About this task — Retype the lines from the first one in the records down to the line containing "You are a computer-use agent.", counting both, and leave out any pictures.
★ ★ ★ ★ ★
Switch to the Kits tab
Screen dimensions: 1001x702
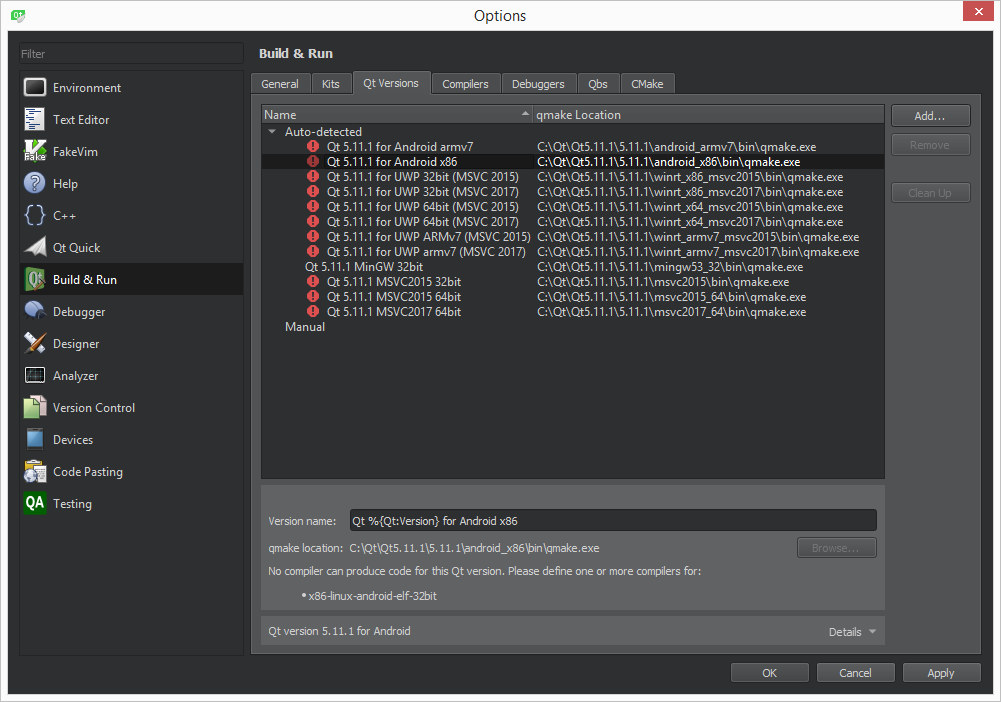(331, 84)
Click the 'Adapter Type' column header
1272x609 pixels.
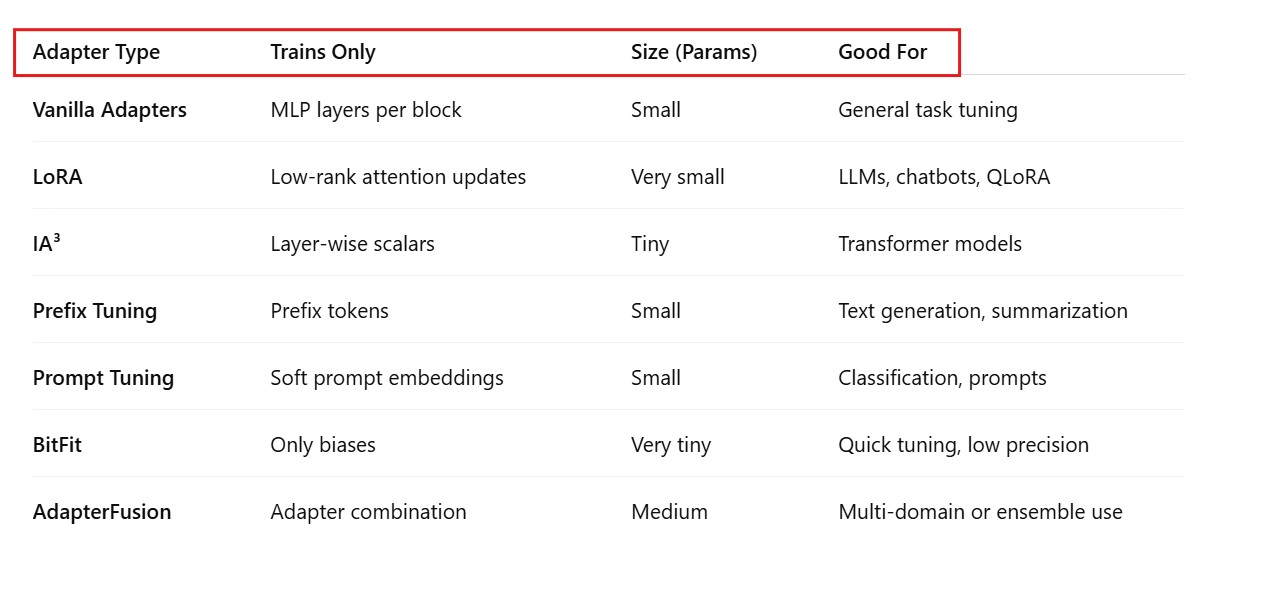96,52
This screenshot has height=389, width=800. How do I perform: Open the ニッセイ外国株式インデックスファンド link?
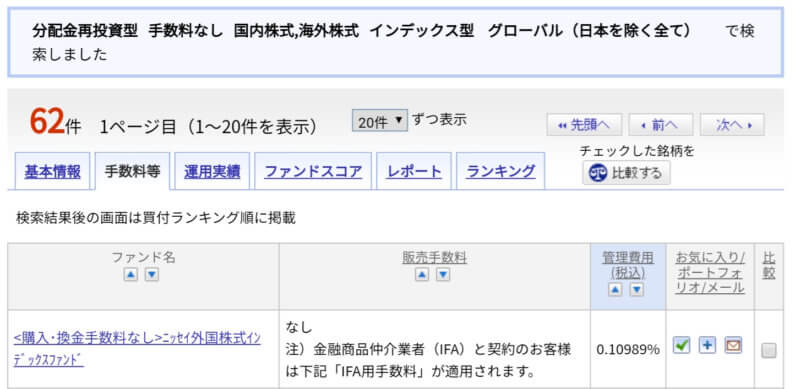click(137, 349)
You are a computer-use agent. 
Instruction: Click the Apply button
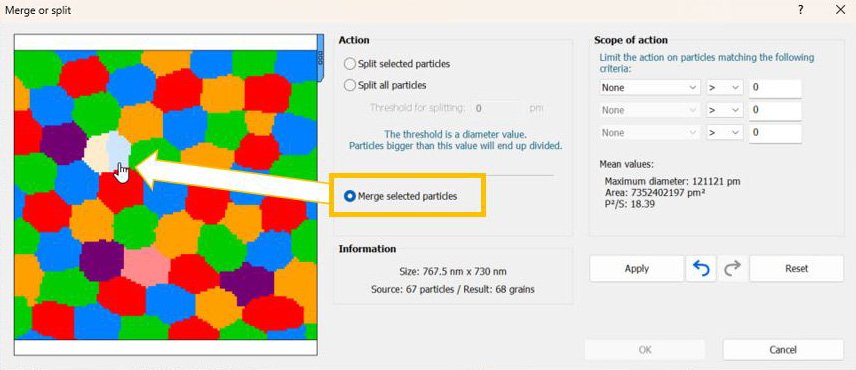tap(637, 268)
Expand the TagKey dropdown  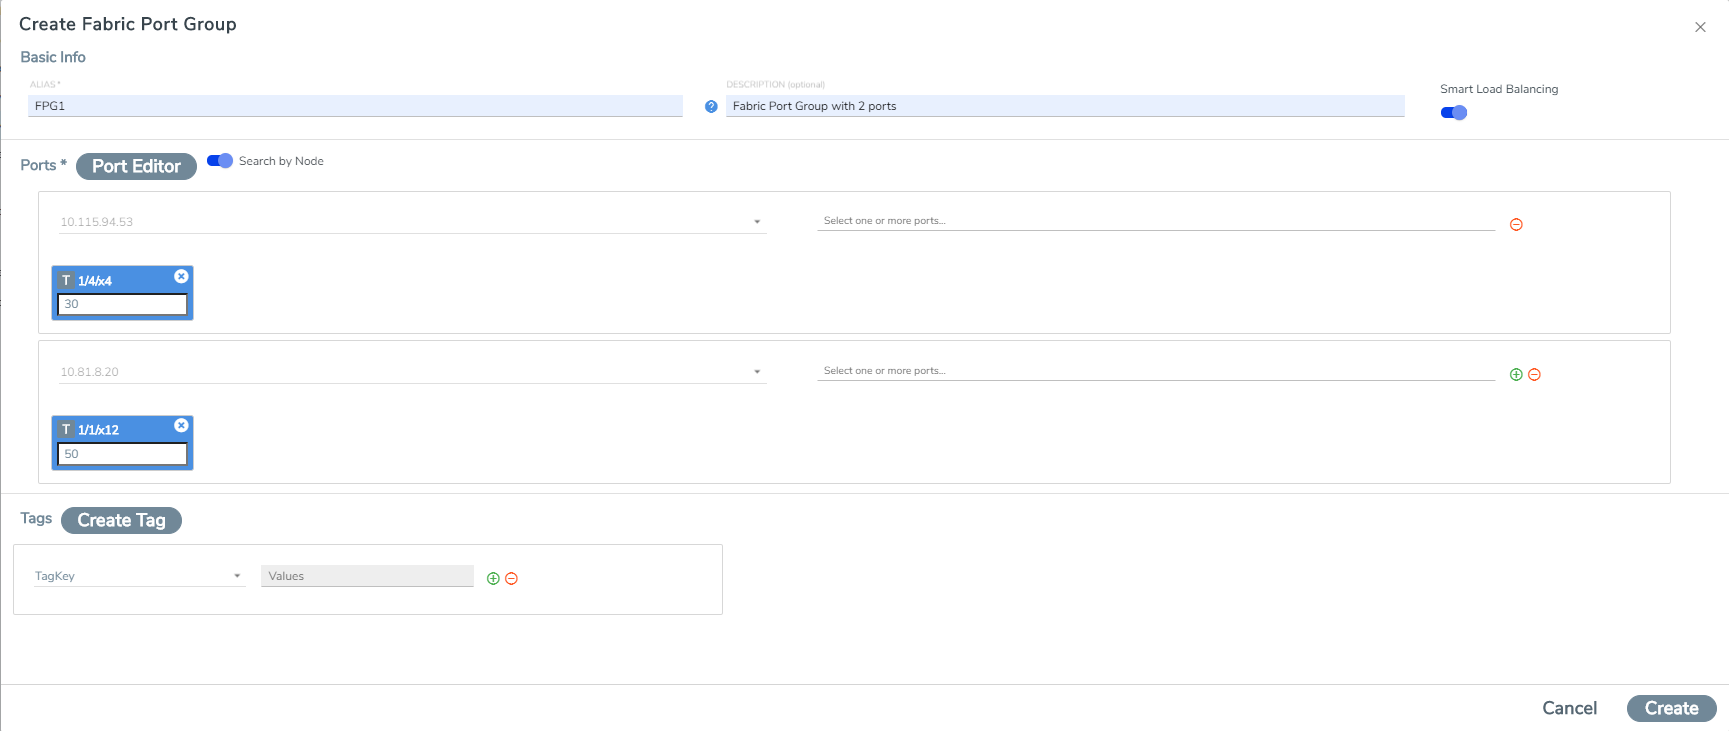click(x=237, y=576)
★ ★ ★ ★ ★
Reply to the exercise —
Switch to the Kits tab
Screen dimensions: 1001x702
(331, 84)
Click the 'Adapter Type' column header
1272x609 pixels.
96,52
This screenshot has height=389, width=800. How do I perform: Open the ニッセイ外国株式インデックスファンド link?
click(137, 349)
You are a computer-use agent. 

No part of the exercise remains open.